Sure this isn't our first trip down this road. We're no strangers to tragedy or grief. Three short years ago we said a tearful goodbye to Dad. That was different, on SO many levels. For one, it meant he was finally pain free, finally healed of the painful, crippling cancer that had plagued him for so many years. Most importantly, it was different in that we knew confidently we weren't saying goodbye forever. We knew, that we knew, we would be seeing him again. We knew reunion was in our future. Death, for Dad, was going home. Frankly, we don't know what death was for Mom & Rod, and that is what makes this so very different. So much harder. Now I know its not proper to talk about the possibility of hell. It is much easier to imagine the peace and tranquility of heaven... The truth of the matter is not everyone goes to heaven. It's not doing anyone any good to pretend we all do. Death isn't the end of existence for anyone. It is the door through which we step into eternity. I guess that is why Jesus calls Himself a door in John 10:7.... When you step through the door into eternity you want to be stepping through the Jesus door. The truth of the matter is we don't 100% know if Jesus was their door. We did talk about these things from time to time. Conversations relating to faith and salvation were never easy, but they happened. Not often enough though, we didn't want to irritate them to much. Now the grim reality of hell looms at the forefront of our minds daily. Maybe irritating isn't all bad. That is why this is so different. So much harder. So stinking difficult! Even still we know God is in control. We know He has a plan. Through everything we are thankful and we are praising Him. No matter what, even now, He is faithful.

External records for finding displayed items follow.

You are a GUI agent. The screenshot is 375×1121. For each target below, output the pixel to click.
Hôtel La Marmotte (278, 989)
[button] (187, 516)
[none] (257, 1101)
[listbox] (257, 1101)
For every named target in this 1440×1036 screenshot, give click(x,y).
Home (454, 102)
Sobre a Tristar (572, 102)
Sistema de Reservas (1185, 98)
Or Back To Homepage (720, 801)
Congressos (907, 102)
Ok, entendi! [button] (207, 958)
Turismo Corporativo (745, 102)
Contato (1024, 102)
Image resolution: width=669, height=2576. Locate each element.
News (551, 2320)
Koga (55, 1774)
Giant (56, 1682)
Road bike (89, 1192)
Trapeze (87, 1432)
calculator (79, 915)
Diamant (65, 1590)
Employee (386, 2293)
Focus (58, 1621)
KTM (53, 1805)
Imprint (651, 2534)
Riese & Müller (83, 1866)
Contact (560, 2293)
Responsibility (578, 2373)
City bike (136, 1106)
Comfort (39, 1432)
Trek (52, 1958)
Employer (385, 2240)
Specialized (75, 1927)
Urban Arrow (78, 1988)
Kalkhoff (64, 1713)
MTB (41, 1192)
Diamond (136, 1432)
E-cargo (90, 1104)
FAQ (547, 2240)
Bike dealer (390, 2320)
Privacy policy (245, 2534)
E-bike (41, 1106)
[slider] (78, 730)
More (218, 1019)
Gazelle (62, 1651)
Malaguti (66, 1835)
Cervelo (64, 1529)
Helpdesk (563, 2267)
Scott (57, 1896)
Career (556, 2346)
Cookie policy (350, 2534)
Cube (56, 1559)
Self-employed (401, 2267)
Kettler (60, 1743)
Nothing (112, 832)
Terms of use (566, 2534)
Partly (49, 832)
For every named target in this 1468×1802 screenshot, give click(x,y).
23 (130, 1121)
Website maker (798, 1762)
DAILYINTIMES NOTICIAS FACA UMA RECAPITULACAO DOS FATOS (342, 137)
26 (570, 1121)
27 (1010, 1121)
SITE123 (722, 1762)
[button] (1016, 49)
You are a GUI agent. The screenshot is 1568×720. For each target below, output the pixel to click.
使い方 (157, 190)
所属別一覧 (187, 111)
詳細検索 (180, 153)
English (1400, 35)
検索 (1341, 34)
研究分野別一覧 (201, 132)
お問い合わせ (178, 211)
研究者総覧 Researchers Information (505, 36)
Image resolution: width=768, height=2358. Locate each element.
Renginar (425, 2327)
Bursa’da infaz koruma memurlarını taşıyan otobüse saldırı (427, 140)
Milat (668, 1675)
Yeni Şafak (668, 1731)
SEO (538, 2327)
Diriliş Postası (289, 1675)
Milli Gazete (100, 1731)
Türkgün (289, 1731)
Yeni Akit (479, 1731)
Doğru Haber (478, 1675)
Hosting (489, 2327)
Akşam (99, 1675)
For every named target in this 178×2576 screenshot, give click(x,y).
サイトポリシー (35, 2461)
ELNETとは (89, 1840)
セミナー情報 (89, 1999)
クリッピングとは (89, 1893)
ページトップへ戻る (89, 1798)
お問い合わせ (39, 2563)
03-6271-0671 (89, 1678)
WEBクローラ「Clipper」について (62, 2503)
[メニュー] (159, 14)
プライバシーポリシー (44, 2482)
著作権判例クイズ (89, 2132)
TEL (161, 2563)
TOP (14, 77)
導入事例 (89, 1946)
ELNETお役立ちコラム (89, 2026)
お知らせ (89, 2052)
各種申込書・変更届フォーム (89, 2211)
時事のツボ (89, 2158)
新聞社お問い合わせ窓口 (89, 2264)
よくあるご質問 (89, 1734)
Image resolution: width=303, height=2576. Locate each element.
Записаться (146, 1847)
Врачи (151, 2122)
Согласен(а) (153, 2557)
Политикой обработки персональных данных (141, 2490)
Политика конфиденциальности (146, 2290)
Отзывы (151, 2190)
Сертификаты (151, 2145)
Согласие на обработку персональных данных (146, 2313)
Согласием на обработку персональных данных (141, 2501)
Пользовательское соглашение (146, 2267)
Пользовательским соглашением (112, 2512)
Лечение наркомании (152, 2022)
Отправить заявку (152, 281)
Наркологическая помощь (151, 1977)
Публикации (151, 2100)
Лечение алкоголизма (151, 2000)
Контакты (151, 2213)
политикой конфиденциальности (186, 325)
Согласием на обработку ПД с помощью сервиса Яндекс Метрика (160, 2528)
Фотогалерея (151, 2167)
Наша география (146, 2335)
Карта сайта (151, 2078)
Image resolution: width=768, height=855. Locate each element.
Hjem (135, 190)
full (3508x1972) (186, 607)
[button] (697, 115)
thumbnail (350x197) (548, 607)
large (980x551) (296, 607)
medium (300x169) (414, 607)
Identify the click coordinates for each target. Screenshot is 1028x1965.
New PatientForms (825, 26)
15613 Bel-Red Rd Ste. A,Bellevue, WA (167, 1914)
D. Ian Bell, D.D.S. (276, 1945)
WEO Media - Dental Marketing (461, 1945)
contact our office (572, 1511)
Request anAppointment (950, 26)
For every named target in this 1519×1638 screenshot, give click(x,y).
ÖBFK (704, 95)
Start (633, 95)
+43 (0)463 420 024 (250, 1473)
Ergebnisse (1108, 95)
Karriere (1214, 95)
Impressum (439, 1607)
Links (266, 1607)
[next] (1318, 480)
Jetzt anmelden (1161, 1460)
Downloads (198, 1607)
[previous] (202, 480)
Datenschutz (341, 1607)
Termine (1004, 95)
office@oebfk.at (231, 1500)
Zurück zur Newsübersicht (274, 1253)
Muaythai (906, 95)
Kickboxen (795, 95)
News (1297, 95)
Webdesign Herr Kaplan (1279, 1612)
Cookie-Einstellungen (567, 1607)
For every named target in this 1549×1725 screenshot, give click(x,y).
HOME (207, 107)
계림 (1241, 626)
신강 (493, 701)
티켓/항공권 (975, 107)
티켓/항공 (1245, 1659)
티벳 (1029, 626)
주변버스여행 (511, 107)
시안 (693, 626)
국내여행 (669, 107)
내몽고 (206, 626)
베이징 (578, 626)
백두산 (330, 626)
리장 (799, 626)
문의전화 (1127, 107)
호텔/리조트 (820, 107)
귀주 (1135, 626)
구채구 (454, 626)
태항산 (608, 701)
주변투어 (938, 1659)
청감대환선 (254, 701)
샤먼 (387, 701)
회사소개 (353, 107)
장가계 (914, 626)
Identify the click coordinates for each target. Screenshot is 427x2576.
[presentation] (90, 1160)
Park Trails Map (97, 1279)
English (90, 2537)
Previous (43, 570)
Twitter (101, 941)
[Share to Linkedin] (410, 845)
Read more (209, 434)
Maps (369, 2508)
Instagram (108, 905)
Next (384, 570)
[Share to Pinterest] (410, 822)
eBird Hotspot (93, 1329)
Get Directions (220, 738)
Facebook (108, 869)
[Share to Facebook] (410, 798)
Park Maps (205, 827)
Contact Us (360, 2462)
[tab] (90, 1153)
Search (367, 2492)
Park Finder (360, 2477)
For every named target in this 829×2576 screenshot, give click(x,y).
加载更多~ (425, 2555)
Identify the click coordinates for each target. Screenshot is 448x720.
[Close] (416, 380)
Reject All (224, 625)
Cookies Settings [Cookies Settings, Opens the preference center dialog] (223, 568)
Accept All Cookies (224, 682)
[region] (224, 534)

If anything else please read and understand this. You are not guaranteed tomorrow. If today was your last, or this year was your last, what would you do differently? If I badger you about spiritual things please understand its because I LOVE you. I love you enough to irritate the snot out of you. Did you know where death finds you is where eternity keeps you? Do you know? That you know? For sure? Beyond a shadow of a doubt? What it takes to get into heaven? Do you know its not a prayer? It's not baptism. It's not living a good life. It's not living a moral life. It's not being a 'christian' or Godly person. It's all about a relationship with Jesus Christ. Do you have one? Eternity is forever. Yours could start at any moment. Mom & Rod didn't know what was coming... they were on their way to dinner. Instead of crossing the bridge they saw with their eyes, they crossed through death's door, a door they didn't see even though it was right in front of them. Please make sure you'll be using the Jesus door. You won't see your door either....

2 comments:

Mom Of Many said...

Wow Erica. I am so very sorry. I had no idea when you mentioned that you were going thru a trauma...wow, I don't even know what to say.

I will pray for healing of your hearts and grace as you deal with all of what that means...I just can't imagine. My heart grieves with you....Prayers and Love, Linny

Tim said...

Wow as well but moreso on the spiritual side. Thanks for the words of truth.